The conservatories, built a little later than the house, all smashed into many fragments but all beautifully lit. The grounds beneath the layer of undergrowth reveal a once well-maintained and extensive garden. The interior, although vacated some 7 years ago, felt as if it had only been vacated last month. Even so, the walls are brittle and scarred with peeling paintwork and spray-can graffiti and the maze of rooms, corridors and courtyards are littered with burnt furniture, perilous ceilings and rotting staircases.
The fire had all but destroyed the front facade and had left Hafodunas a very pitiful pile.
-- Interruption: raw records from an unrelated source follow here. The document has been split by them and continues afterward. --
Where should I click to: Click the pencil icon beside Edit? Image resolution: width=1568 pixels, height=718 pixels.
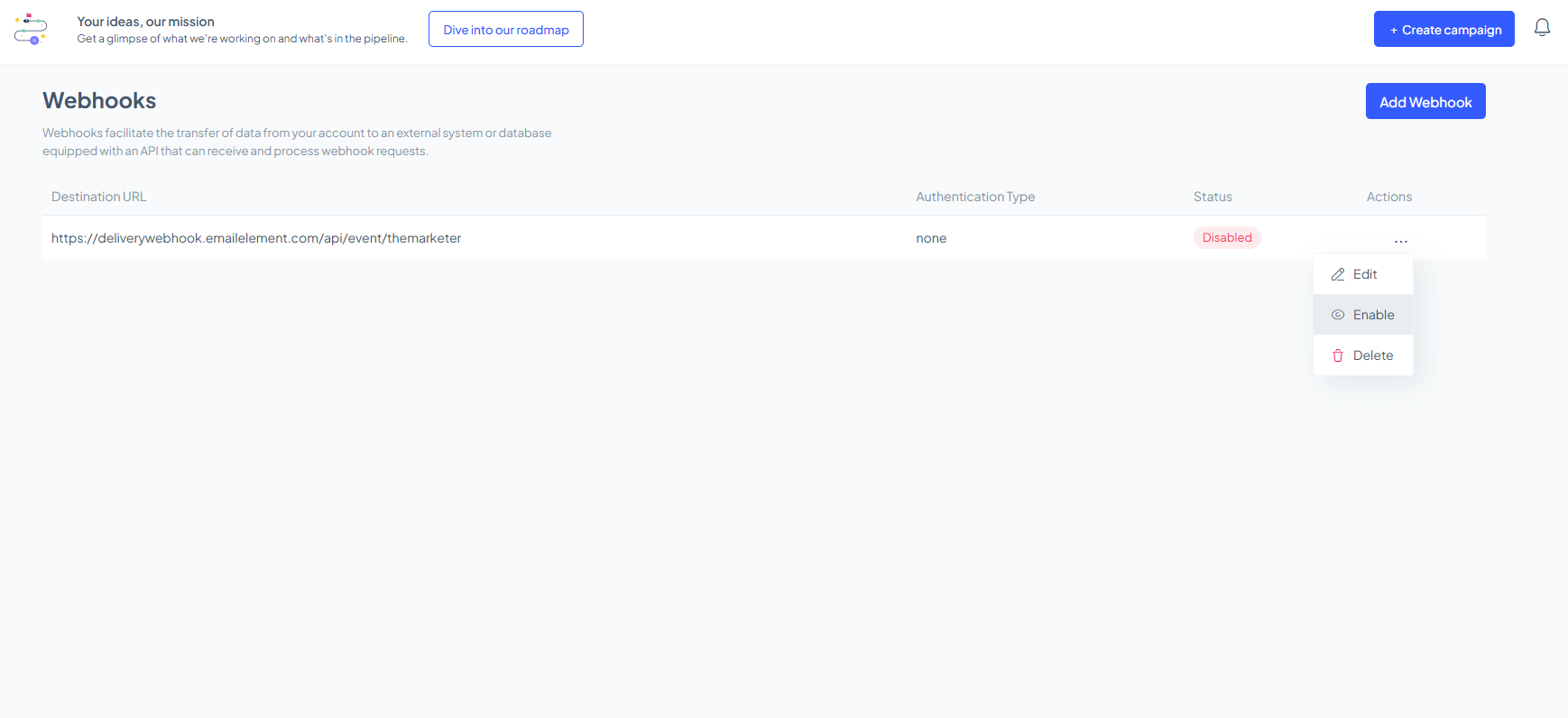point(1338,274)
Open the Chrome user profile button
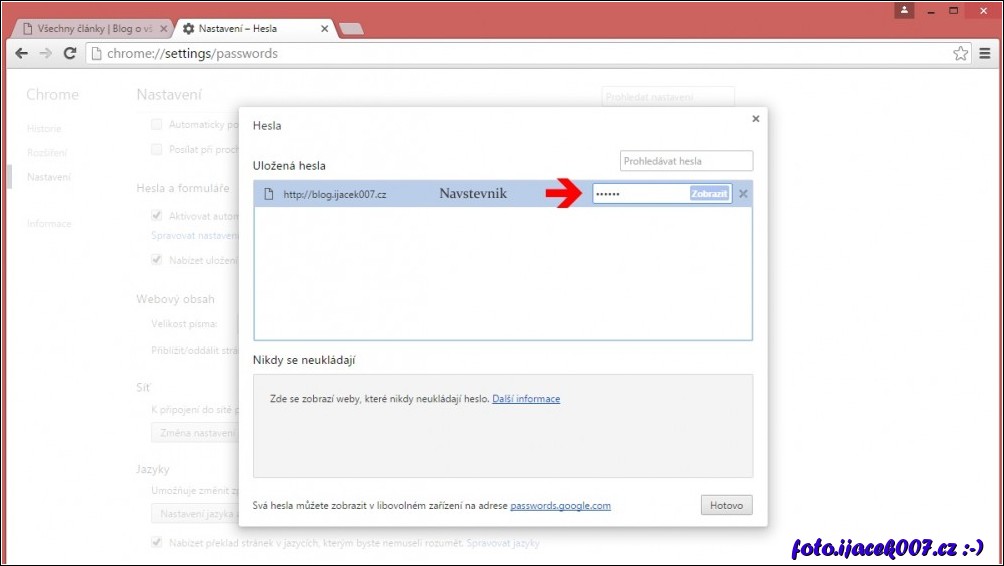The height and width of the screenshot is (566, 1004). pos(903,10)
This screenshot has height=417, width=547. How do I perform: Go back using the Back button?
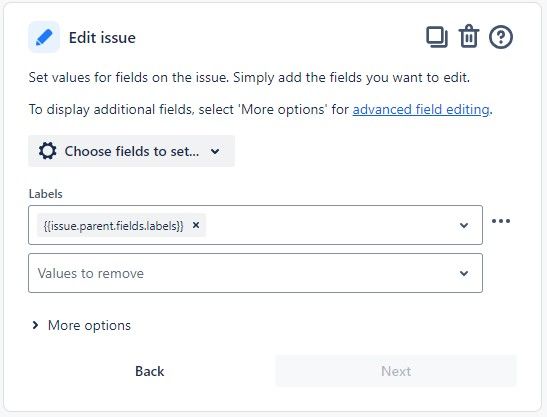(x=149, y=371)
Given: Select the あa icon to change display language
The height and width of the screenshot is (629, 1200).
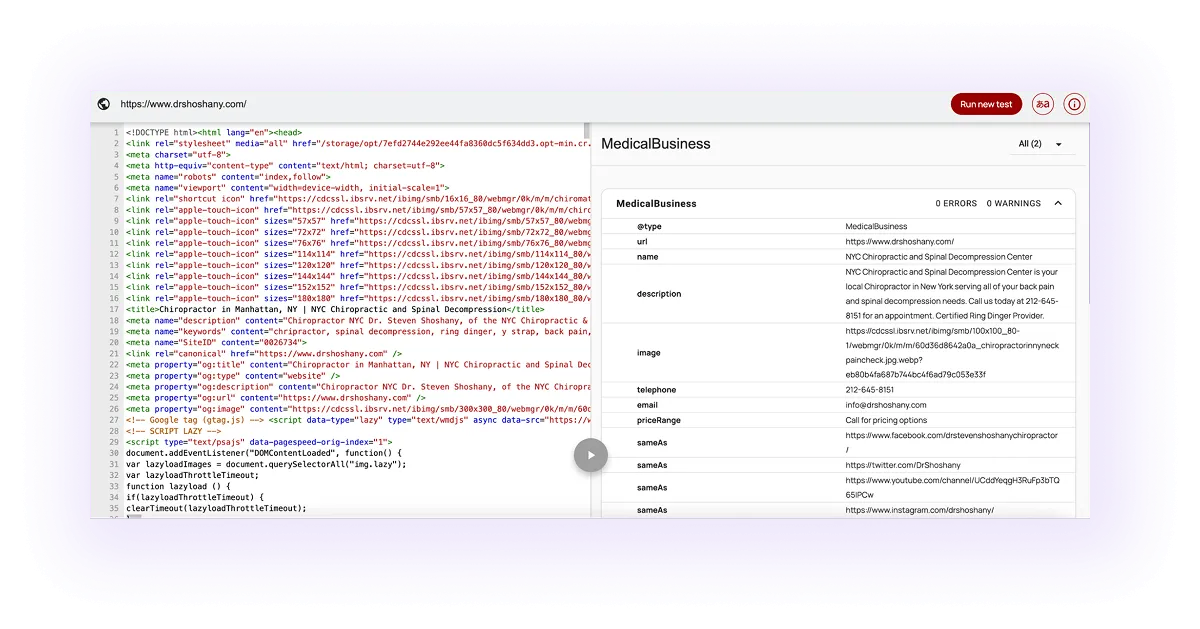Looking at the screenshot, I should [x=1044, y=103].
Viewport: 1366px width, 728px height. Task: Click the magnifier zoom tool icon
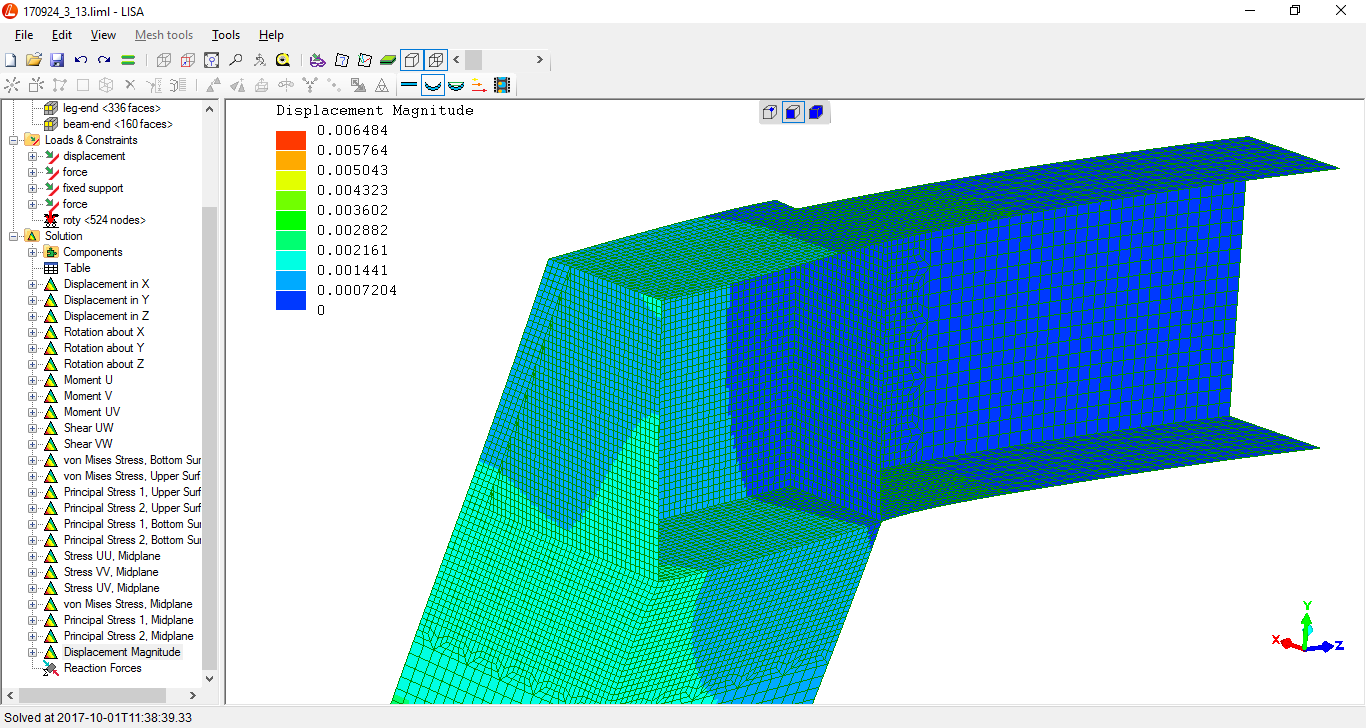pyautogui.click(x=235, y=60)
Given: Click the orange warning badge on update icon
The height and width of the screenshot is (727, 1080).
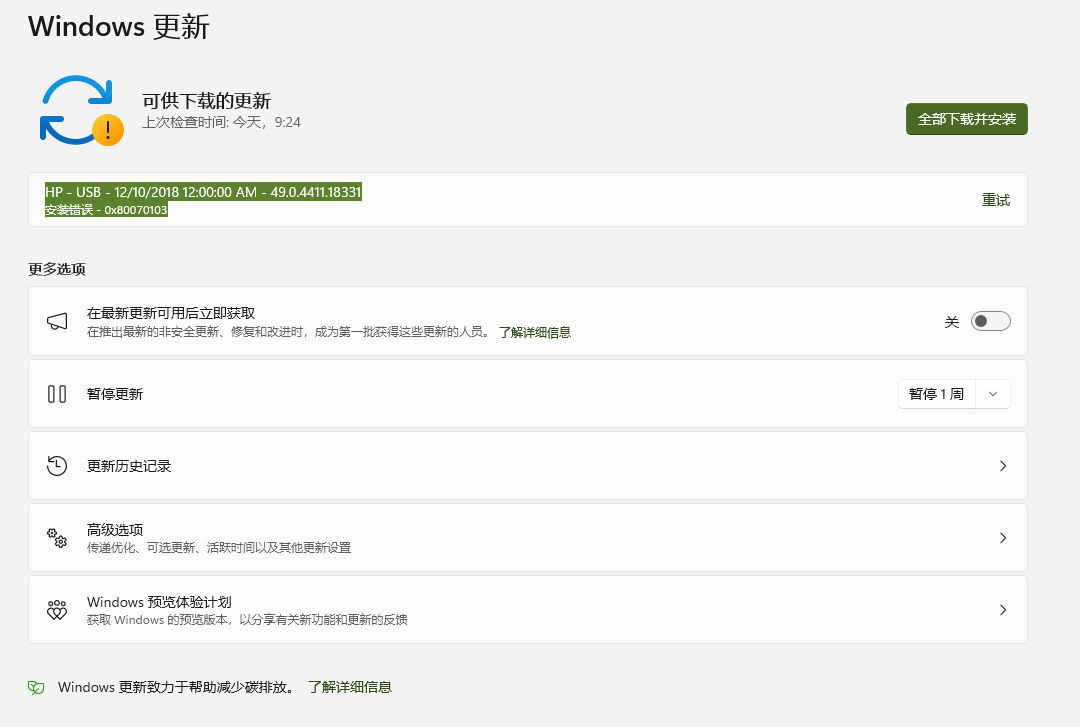Looking at the screenshot, I should tap(108, 129).
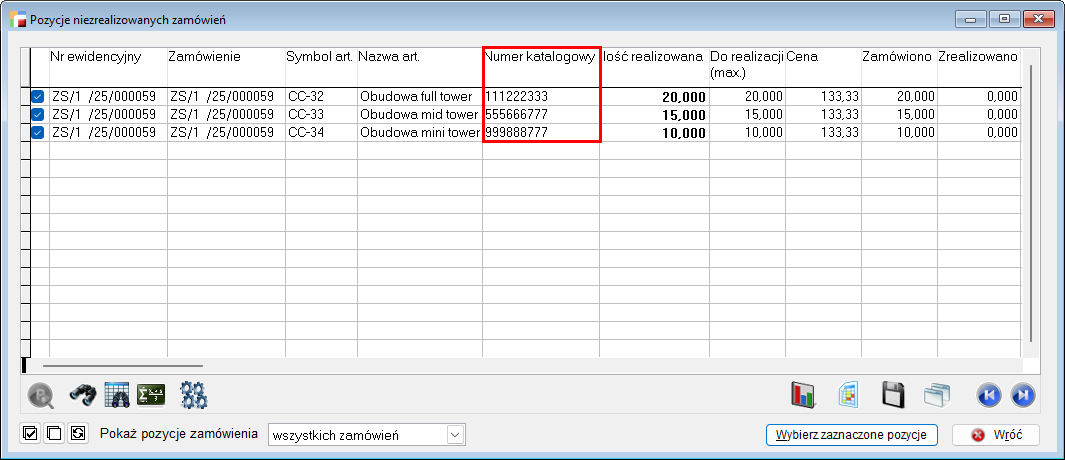Uncheck the CC-33 Obudowa mid tower row

pos(37,115)
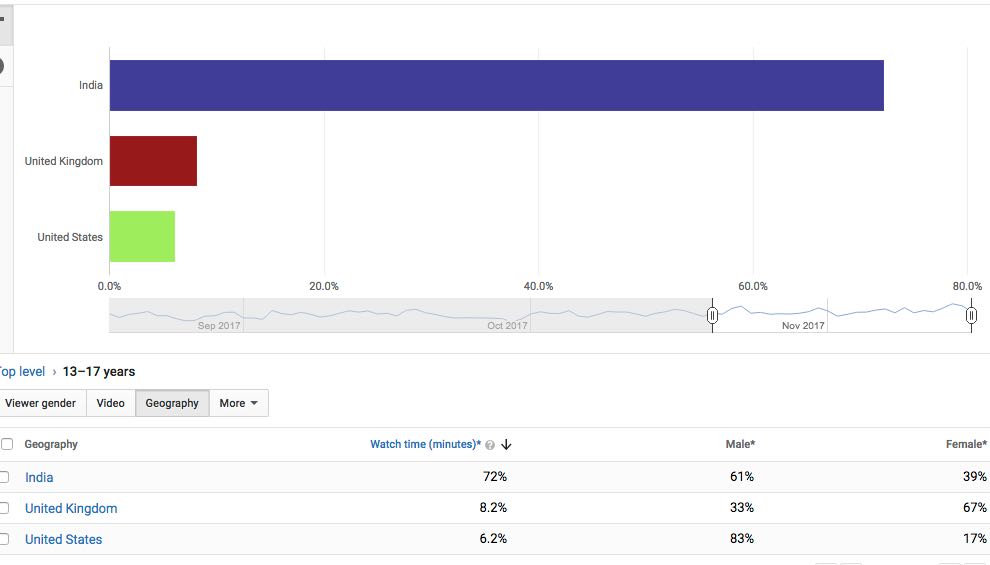The width and height of the screenshot is (990, 565).
Task: Click the partially visible top-left sidebar icon
Action: (x=3, y=20)
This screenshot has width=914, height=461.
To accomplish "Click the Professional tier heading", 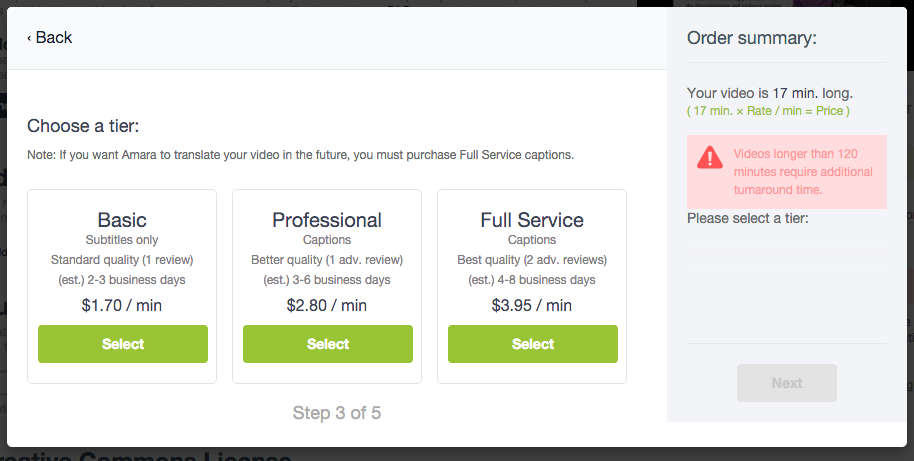I will tap(327, 220).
It accommodated many uses throughout its relatively short life: once an accountancy college, a girls school, then a care home and eventually a hotel and restaurant.
I wandered around overwhelmed and with much the same feeling as that of Aberglasney some 10 years previous: of not learning from our past mistakes and just passing on the consequences. Aberglasney was eventually salvaged from the brink of total collapse. Hafodunos however, though greatly admired, may give itself up to the elements, whether human or natural, and it remains to be seen if someone will have the care of attention that this building deserves.